Unusual application timeouts and disconnects for servers when they are on the ACI fabric

bascheew · ‎08-17-2016

I have a small ACI fabric of 2 spines and 4 leaves. Our end-users are on a 3750x stack that is connected to the fabric via statically mapped EPGs and VLANs. The users and servers are all in the same EPG and Bridge Domain with no contracts needed. The users are reporting application timeouts that intermittently occur throughout the day which didn't happen before we moved the servers into ACI. If I migrate a server back out of the fabric the application timeouts do not happen again. ICMP never fails, so my pings look fine with never a lost packet or even a bit of latency.

In the APIC I went to Visibility and Troubleshooting and put in two endpoints that were seeing this trouble. Under the Drop/Stats page I see that all my leaf switches have dropped packets on the 40Gb uplinks to the spine. When I drill in I see the message "Ingress Load Balancer Drop Packets periodic" followed by a counter of dropped packets. (See image below).

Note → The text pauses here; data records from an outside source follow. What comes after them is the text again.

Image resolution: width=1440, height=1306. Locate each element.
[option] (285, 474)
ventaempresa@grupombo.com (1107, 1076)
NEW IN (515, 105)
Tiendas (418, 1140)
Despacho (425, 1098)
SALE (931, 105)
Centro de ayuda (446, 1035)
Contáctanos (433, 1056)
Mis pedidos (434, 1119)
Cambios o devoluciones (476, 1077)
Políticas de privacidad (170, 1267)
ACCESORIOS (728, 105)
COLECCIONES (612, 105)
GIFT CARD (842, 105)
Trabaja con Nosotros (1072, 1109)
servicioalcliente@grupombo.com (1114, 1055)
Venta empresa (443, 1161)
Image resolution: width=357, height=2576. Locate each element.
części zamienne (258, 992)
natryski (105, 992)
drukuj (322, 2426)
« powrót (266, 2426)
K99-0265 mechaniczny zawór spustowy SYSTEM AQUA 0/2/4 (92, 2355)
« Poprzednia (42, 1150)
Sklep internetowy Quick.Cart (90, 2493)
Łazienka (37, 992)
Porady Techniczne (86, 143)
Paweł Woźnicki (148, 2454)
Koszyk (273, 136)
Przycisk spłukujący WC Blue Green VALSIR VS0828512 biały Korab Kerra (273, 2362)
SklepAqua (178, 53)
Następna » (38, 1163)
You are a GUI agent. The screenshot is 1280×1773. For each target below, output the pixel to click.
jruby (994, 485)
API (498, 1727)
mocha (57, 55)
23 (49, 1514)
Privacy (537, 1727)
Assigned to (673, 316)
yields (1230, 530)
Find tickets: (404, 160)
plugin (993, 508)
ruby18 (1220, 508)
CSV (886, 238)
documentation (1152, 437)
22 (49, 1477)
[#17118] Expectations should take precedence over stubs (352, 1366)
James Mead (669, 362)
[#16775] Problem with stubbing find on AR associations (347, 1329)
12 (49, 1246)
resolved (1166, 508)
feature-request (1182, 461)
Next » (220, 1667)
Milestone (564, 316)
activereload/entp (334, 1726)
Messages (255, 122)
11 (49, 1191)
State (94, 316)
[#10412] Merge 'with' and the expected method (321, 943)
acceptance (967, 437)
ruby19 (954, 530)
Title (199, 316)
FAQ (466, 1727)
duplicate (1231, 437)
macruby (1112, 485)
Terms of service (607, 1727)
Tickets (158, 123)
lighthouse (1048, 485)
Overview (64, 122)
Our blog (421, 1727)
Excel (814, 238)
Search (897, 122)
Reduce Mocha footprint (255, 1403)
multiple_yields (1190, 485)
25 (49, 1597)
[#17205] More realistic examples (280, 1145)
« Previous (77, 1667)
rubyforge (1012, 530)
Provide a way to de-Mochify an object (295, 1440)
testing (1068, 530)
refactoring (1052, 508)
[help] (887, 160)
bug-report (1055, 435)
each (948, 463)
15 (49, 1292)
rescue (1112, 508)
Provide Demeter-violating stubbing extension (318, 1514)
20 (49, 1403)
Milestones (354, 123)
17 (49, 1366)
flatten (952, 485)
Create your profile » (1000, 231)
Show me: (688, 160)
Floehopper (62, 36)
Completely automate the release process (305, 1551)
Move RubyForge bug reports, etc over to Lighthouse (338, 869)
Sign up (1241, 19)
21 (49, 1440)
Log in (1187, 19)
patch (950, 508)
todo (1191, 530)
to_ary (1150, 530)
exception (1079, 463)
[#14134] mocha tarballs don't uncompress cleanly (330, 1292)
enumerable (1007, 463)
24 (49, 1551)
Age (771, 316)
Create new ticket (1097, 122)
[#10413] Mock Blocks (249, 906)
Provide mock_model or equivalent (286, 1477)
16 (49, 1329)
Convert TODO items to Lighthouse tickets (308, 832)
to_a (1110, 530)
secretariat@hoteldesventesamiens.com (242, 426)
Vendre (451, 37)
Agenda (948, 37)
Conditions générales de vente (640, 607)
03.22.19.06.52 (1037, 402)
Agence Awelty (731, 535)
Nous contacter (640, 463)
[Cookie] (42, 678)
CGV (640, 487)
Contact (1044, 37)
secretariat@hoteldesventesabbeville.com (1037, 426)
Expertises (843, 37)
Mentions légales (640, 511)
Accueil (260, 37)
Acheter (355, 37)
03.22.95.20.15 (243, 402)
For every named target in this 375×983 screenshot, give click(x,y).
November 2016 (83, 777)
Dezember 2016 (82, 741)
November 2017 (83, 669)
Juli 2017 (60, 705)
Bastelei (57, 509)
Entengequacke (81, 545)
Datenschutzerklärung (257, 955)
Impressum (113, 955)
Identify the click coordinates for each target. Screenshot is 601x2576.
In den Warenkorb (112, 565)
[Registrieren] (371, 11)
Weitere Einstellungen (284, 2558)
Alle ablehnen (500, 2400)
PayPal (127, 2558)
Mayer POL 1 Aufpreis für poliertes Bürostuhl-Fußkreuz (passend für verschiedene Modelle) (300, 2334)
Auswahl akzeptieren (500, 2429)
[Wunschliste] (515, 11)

Does anyone know what this means and why I would be dropping packets on these fast uplinks? I have a very small pilot load on the fabric presently, so I'm hardly approaching capacity.

stcorry · ‎08-17-2016

Hello!

I am not precisely sure where the drops might be coming in to play here, but lets take a look at a few things. First is, since everything is in a single BD and EPG, are multiple VLANs from the 3750 stack coming into these single BD and EPGs? Do you have any gateway (subnet) configured on your BD or is this still on the 3750/other aggregation switch/router? And the last thing is what is the configuration of your BD, specifically the forwarding behavior? Default, Flooding, ARP Flooding, etc...

bascheew · ‎08-17-2016

Thanks for the help.

There are about 30 VLANs (each is mapped to it's own BD and EPG) between the 3750x stack and the fabric. Each BD is setup to flood unknown unicast (see picture below) since I was having issues using hardware proxy where fabric endpoints couldn't communicate with external endpoints until the external endpoint initiated the conversation.

The gateway for each VLAN is still on the 3750x.

The uplinks between the fabric and the 3750x are with two 10Gb links setup in a VPC. I just killed one interface in the VPC to force all traffic over a single link to see if that was causing the issue and I'm waiting to hear from the users.

bascheew · ‎08-26-2016

The users have not been having the disconnects since I manually took down one of the ports in the VPC. One other thing I did was patch the 3750x incrementally that same evening, so I'm left to wonder if it was the VPC on the APIC or the 3750x update that fixed it. I'm hesitant to put the VPC back into production because the disconnects were causing a real mess.

Before I took it down, I checked and the etherchannel on the 3750x was clean with no errors. I'm not sure how to troubleshoot the VPC on the APIC so I didn't see stats on that side.

Any pointers on how to troubleshoot this if I bring it back online during a maintenance window?